Marketing professionals, of course, are among those citizens. But, as the biggest creators of content today, we have an even greater responsibility. I suspect that many of us have understood this for a very long time. But sometimes it takes a crisis to get people to change. From where I sit, the fake news crisis is an opportunity: a teachable moment for all marketers who might have lost their way.

What can we learn? First, we can learn to be more responsible to our clients. On a tactical level, we can help them understand the tech tools that are emerging to prevent brands from trafficking on fake news sites. While these sites might be able to generate many page views and clicks--metrics that, by the way, tell you little about whether there is true engagement--they will almost certainly harm brands by mere association. At my own company--a video advertising platform--we help to ensure that campaigns are optimized for premium media placements. On a strategic level, we're educating agencies on how to prepare and respond to the damage that can be done by fake news that targets a brand. As Richard Edelman observed in a recent blog post, brands like Pepsi have been among the many entities harmed by fake newsmakers.

Second, we can be more responsible to readers, who are among the greatest victims of the false stories, rumors, and smears that are perpetrated. It robs them of their power as citizens, and as consumers. As I noted at the top of this post, media literacy will be required to combat fake news because the reality today is that the individual will need to be smarter than ever.
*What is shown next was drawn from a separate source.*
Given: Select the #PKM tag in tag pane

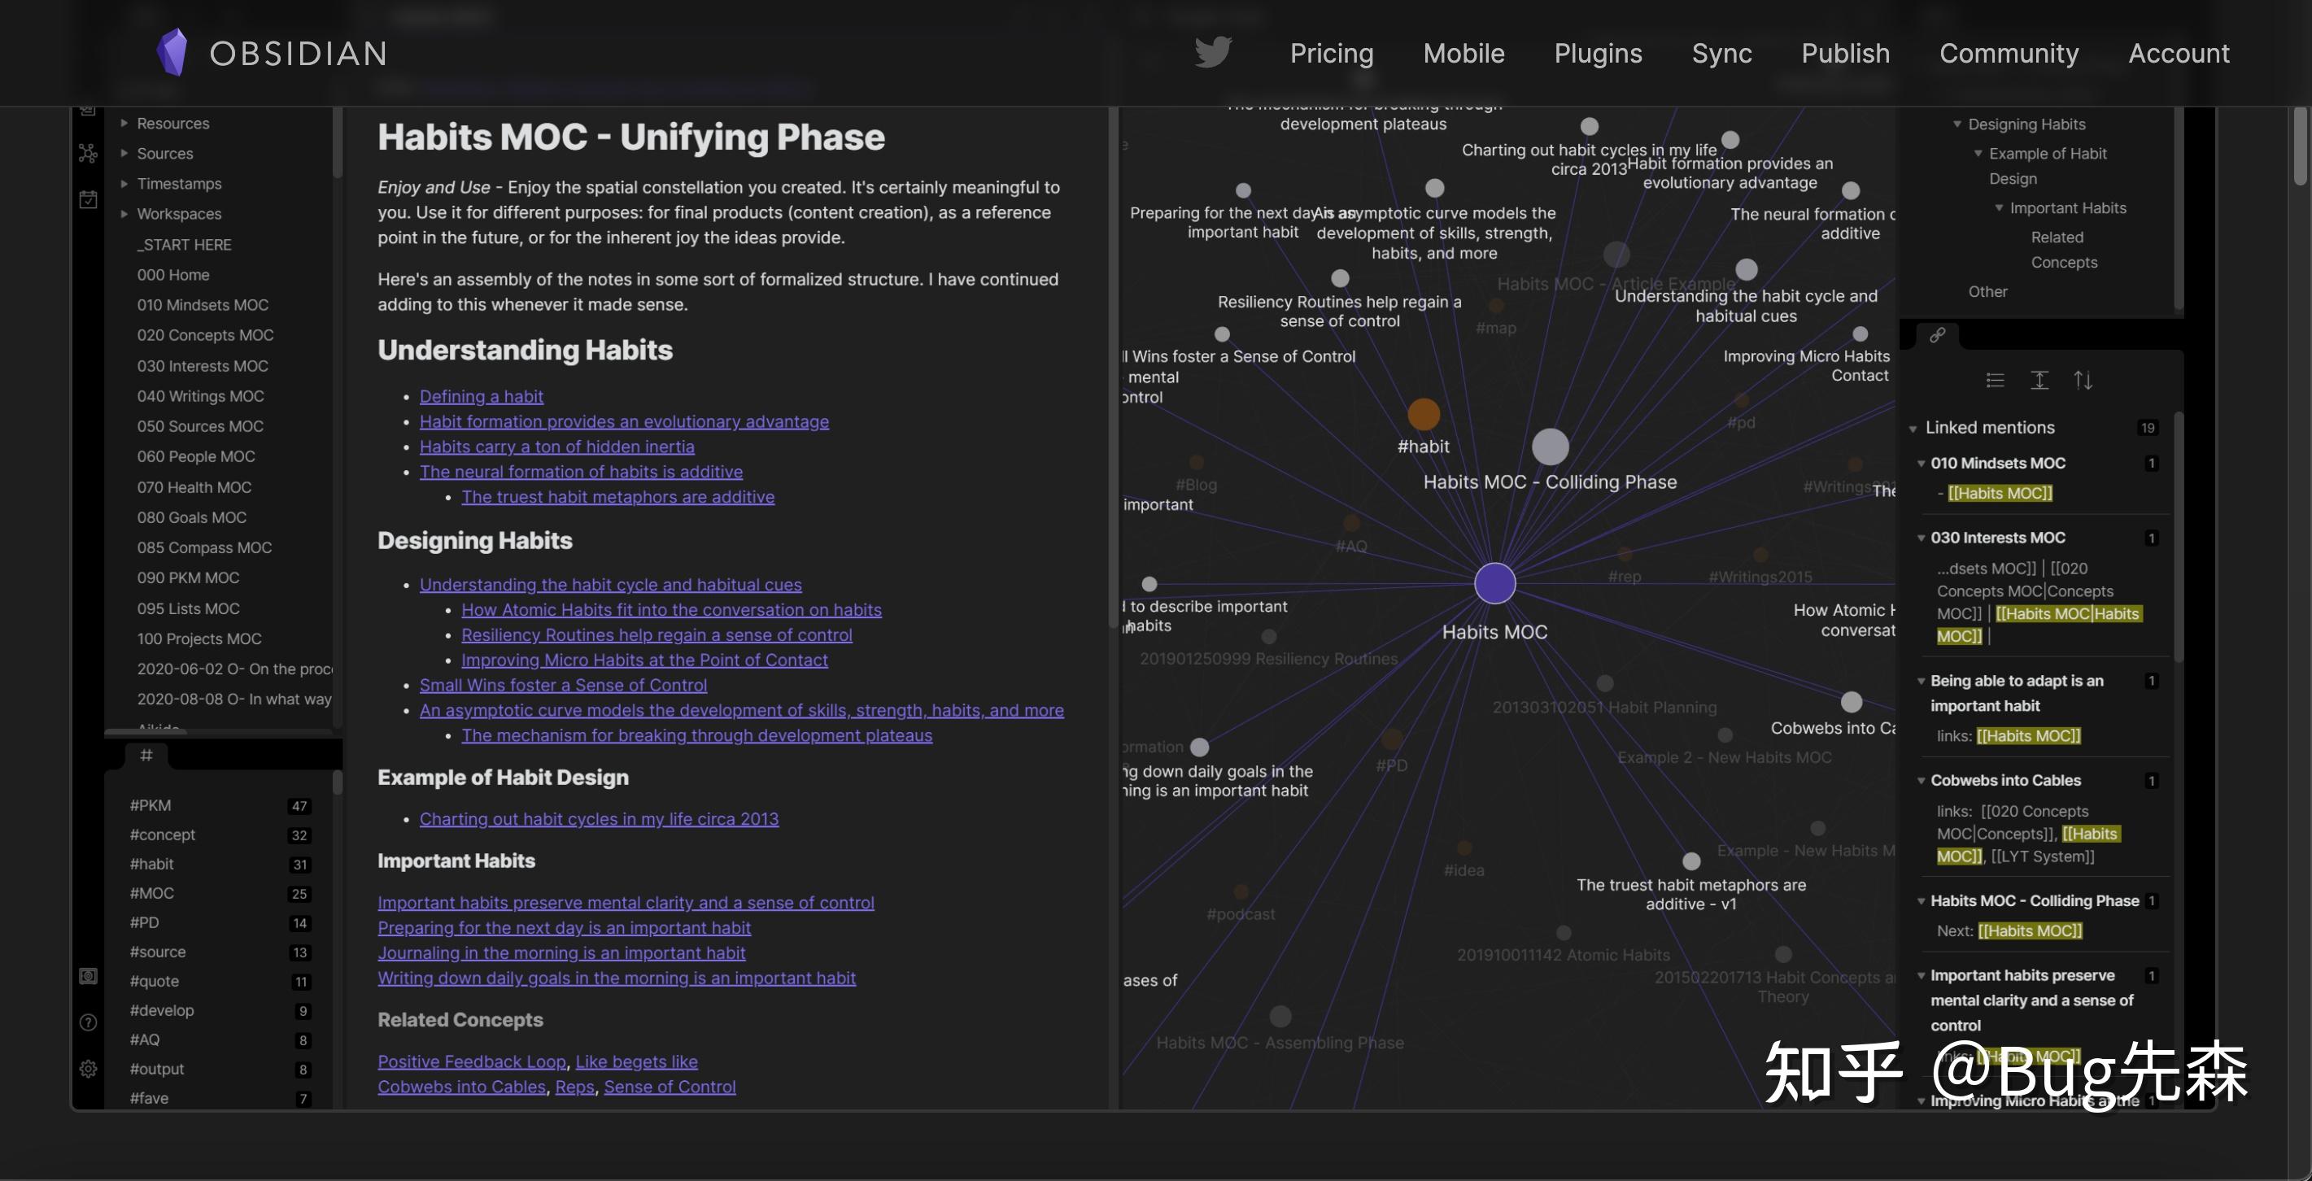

Marketers might help here by starting or supporting media literacy projects (which are already beginning to proliferate). But the responsibility does not stop there. Marketers in digital should explore and embrace the technologies that not only protect their customers but their customers' customers as well.

Marketers behaving badly

Which brings me to my third point: how we, as marketers, can also be more responsible to ourselves. By that I mean the rules that both enliven us as professionals, and protect our reputations.

There was a time, not long ago, that many marketers could feel proud by aligning along the right side of history. The social media movement--foreshadowed in the late 1990s by the Cluetrain Manifesto--was a call to arms to marketers in the emerging digital world to begin treating customers with respect. Number one rule from the Cluetrain: "markets are conversations." The idea was that digital--because it was designed to be interactive--could liberate marketers from the one-sided conversations they were having with their customers before the Web was born.

This was a common view in 2006, when social media marketers first began to seriously assert themselves. But fast forward one short decade: what we are seeing today is not only a violation of the new digital rules, but the wanton use of one the more morally neutral properties of digital: virality, which cares less about conversation and more about sensation. It's not like the ethos of social media disappeared. It's more like it's been sidelined in a game with different rules.

Of course, not all this bad behavior falls under the banner of fake news. To be sure, there's a qualitative difference between fakesters and hucksters, spammers, and marketers who are otherwise behaving badly. But you can also see the behavior on a continuum that was caused in part by the emergence of big content which are forcing us once again to examine the rules and tools of engagement. It may be time for a second call to arms--a second Manifesto--to get us all back on the right side of the history, and enjoy what we do more as a consequence. As Winston Churchill said, we should "never let a good crisis go to waste." And this crisis, my friends, is a great one. It should be enough to inspire the next generation of people in our profession.